A fantastic set of medals awarded to an important British botanist.

William Lawrence Balls, CMG, CBE, FRS (3 September 1882 – 18 July 1960) was a British botanist who specialised in cotton technology. He was elected a Fellow of the Royal Society in 1923.

Balls was educated at Norwich School, and at St John's College, Cambridge. After university, he applied for and was appointed to the new post of 'Cryptogamic Botanist' to the Khedivial Agricultural Society of Egypt in Cairo, which he took up in November 1904. He worked for the Society until 1910 when he was transferred to the newly founded Department of Agriculture of the Egyptian government as Botanist. Beginning in 1905 with 1-acre (0.40 ha) of land, he was able to observe nine successive cotton crops in great detail, studying genetics, physiology and textile technology. In this period, he published 45 papers and the book, The Cotton Plant in Egypt, in which he summarised and added to his studies in genetics and physiology. The book became a botanical classic. Balls was elected a Fellow of St John's College in 1908.
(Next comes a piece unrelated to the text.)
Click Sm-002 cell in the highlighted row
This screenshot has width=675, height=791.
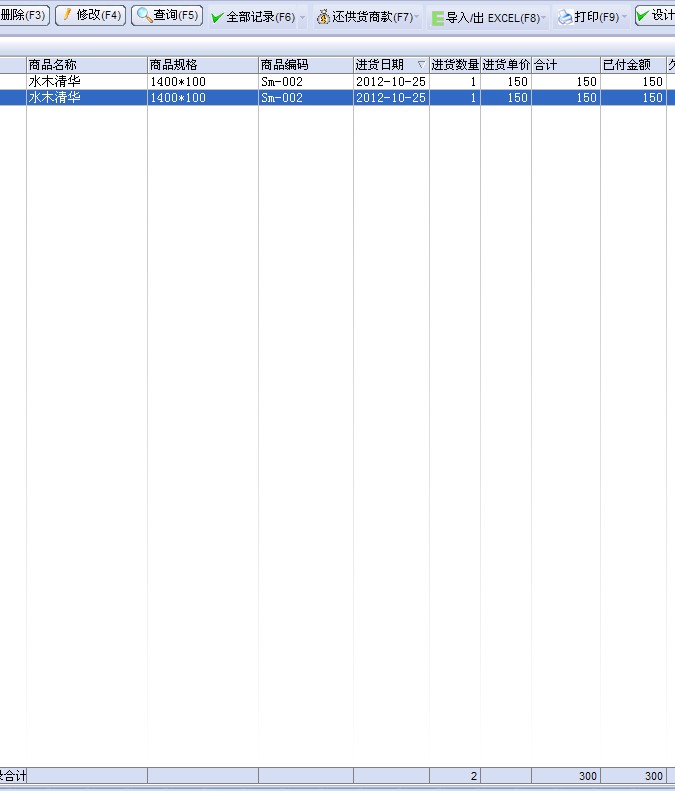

Balls returned to England in 1914 where he continued his studies of cotton fibre quality for the next ten years, mastering the art of cotton spinning and conducting research into cotton spinning technology. During this period, he became chairman for the Joint Standing Committee of the Board of Trade Committee, which grew into the Empire Cotton Growing Corporation, and the Shirley Institute of the British Cotton Industry Research Association. He became a member of the Textiles Institute, Manchester, in 1916 and published the book, Handbook of cotton spinning tests (1920). He was elected a Fellow of the Royal Society in May 1923. He was invited to return to Egypt as the head of all cotton work and was to remain there for the remainder of his working life. Personal research was limited but he was able to make great practical achievements using his administrative skills and to co-ordinate the work on cotton botany, agronomy and entomology. He studied the movement of water movement across all of the 70-acre (28 ha) farm for more than 25 years and used this information when writing The Yields Of A Crop (1953) after his retirement. He established the concept of pure-line seed supply and a plant for the actual spinning of small samples. He discovered that deliberate genetical selection could be done for yarn strength, which was the most important discovery made in cotton breeding at that time.

During World War II, Balls's services were used by the forces and he became Chairman of the Scientific Advisory Committee to the Commander-in-Chief at Middle East Headquarters, where he devoted much time to the invention of a mine detector.

Dr. Balls was appointed a Commander of the Order of the British Empire (CBE) in 1934. Balls was given Honorary Fellowship of the Textile Institute in 1943 and appointed Companion of the Order of St Michael and St George (CMG) in 1944. He was 'awarded honorary Doctorate', in 1953.

Balls died on 18 July 1960, at the age of 77.